The study also found that attack frequency was reduced by 44% in the population (p < 0.0001), with frequency responders experiencing an 88% reduction. Acute effective therapy was achieved in 39% of attacks treated in the population, with acute responders achieving effective therapy in 86% of attacks.
In addition to changes in attack frequency and the percent of attacks achieving effective therapy, changes in the use of acute medications was evaluated. The population had a 52% reduction of acute medication (p < 0.0001).
The occurrence of side-effects in this population was not different from previously published data, which typically included sensory disturbances, post-operative pain, and swelling. These symptoms were generally considered mild to moderate and resolved within 2-3 months.2,3
The SPG neurostimulation therapy achieved CE Mark in Europe in 2012 and is currently under a clinical study sponsored by Autonomic Technologies, Inc. (Redwood City, CA) to evaluate its safety and effectiveness in the US for the treatment of chronic cluster headache.

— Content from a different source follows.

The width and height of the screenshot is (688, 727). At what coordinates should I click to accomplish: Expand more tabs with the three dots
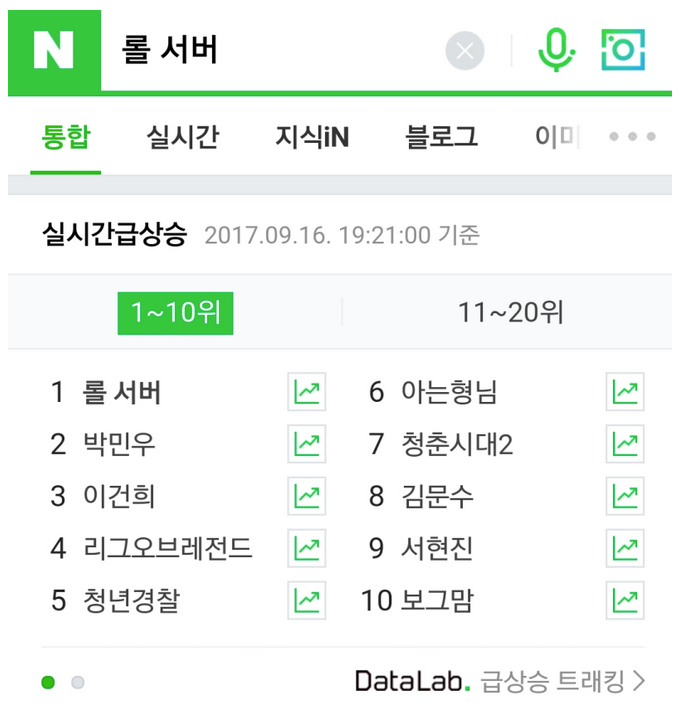pyautogui.click(x=633, y=137)
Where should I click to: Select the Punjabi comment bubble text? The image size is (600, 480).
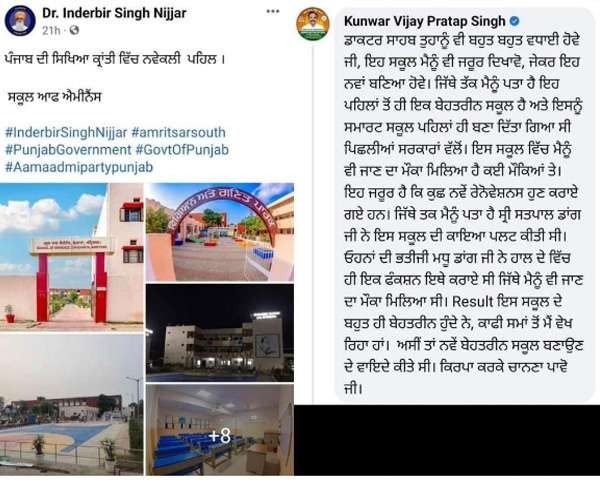tap(463, 214)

About Autonomic Technologies
Autonomic Technologies, Inc. (ATI) is a medical device company headquartered in the San Francisco Bay Area with offices in Germany and Switzerland, focused on the development and commercialization of innovative therapies for the treatment of autonomic disorders, particularly severe headache. The company’s initial product, the Pulsante® Microstimulator, is CE marked in Europe for the treatment of cluster headache. The device (also known as Autonomic Technologies, Inc. (ATI®) Neurostimulation System) is under an IDE study in the US for the treatment of chronic cluster headache. ATI is backed by world-class European and US investors including Edmond de Rothschild Investment Partners, Forbion Capital Partners, HBM Healthcare Investments, Kleiner Perkins Caufield and Byers, InterWest Partners, Aberdare Ventures, Novartis Venture Funds, Capital Royalty Group and Cleveland Clinic. For more information, please visit: www.pulsante.eu or www.ati-spg.com.
1 Fischera M et al. The incidence and prevalence of cluster headache: a meta-analysis of population-based studies. Cephalalgia. 2008 Jun;28(6):614-8 http://www.ncbi.nlm.nih.gov/pubmed/18422717
2 Jurgens TP, Barloese M, May A, et al. Long-term effectiveness of sphenopalatine ganglion stimulation for cluster headache. Cephalalgia 2016;(in press).
3 Assaf AT, Hillerup S, Rostgaard J, et al. Technical and surgical aspects of the sphenopalatine ganglion (SPG) microstimulator insertion procedure. Int J Oral Maxillofac Surg 2016;45:245-254.